Ora, se aí encontramos pontos de contacto, ou mesmo a expansão em rede de representações de uma crença praticamente linear, não há espanto em esperar que o mesmo se passe em relação às lendas, por mais arreigadas que estejam nas populações e por mais que os poderes locais as agitem como estandartes identitários. Veja-se o exemplo
das tripas à moda do Porto, para as quais há fundamentações lendárias sem qualquer tipo de referência documental que as apoie, quando é fácil verificar que se trata de uma especialidade gastronómica com variações não muito significativas em diversos locais da Europa. Uma iguaria muito mais antiga do que episódios históricos como a conquista de Ceuta (1415) ou o Cerco do Porto (18321833), a que é comummente associada.
O mesmo com a lenda do galo de Barcelos, relacionada com o Caminho de Santiago, que não deve ser confundida com o galo de que tratam estas páginas.
Milagres aparentados
São conhecidas algumas variantes da lenda do galo de Barcelos, mas a história que se conta é sempre a mesma. Seja um taberneiro que ocultou um talher de prata no saco de um peregrino, para o acusar de furto; seja um galego condenado por crime que não havia praticado, mas não esclarecido; seja a associação de um romeiro galego a um crime de morte do qual estava inocente – coincide sempre a condenação à forca de um homem que seguia para Compostela e ali, em Barcelos, clamou inocência perante alguma autoridade local (v.g. um juiz), fazendo-o quando esse oficial estava à mesa, preparando-se para comer um galo assado, e clamando que o dito galo se levantaria e cantaria em sinal da sua inocência. Em todas as versões, claro, a ave depenada e devidamente cozinhada ergue-se da assadeira, transformada em galo fartamente emplumado e de crista altiva, cantando como se visse o Sol despontar no horizonte. Em todos os casos, a injustiça é reparada e o condenado posto em liberdade, sendo que numa delas é já encontrado com a corda ao pescoço, mas tendo esta quebrado ou o nó ficado lasso, poupando-o e funcionando como uma espécie de milagre complementar.

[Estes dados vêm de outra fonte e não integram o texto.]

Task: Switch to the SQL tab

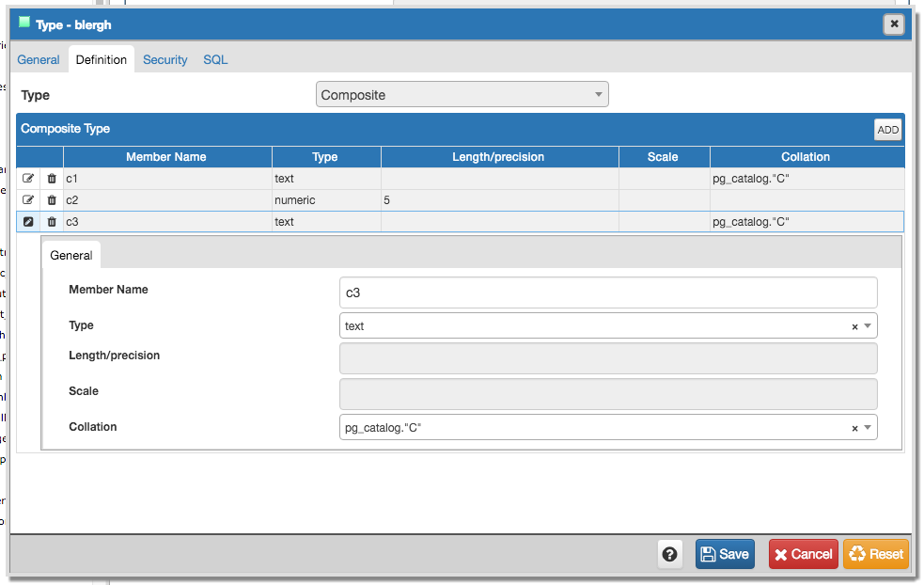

No caso de Barcelos, esta lenda é associada a um cruzeiro medieval que se ergue junto ao Paço dos Condes, que a tradição diz ter sido mandado erguer pelo próprio romeiro condenado, em louvor à Virgem e a Santiago apóstolo, da primeira vez que regressou à vila depois do episódio.
Não é de admirar, portanto, a associação da lenda medieva à figura cerâmica do Galo de Barcelos, reforçada com a forte expansão que esta conheceu no século XX.
Mas que dirão disto as gentes de Santo Domingo de la Calzada, município da comunidade autónoma de La Rioja, a mais conhecida região vinhateira espanhola – encravada entre Castela e Leão, Aragão, Navarra e o País Basco –, cruzada pelo Caminho Francês, desde a Idade Média a mais importante rota de peregrinação a Santiago de Compostela?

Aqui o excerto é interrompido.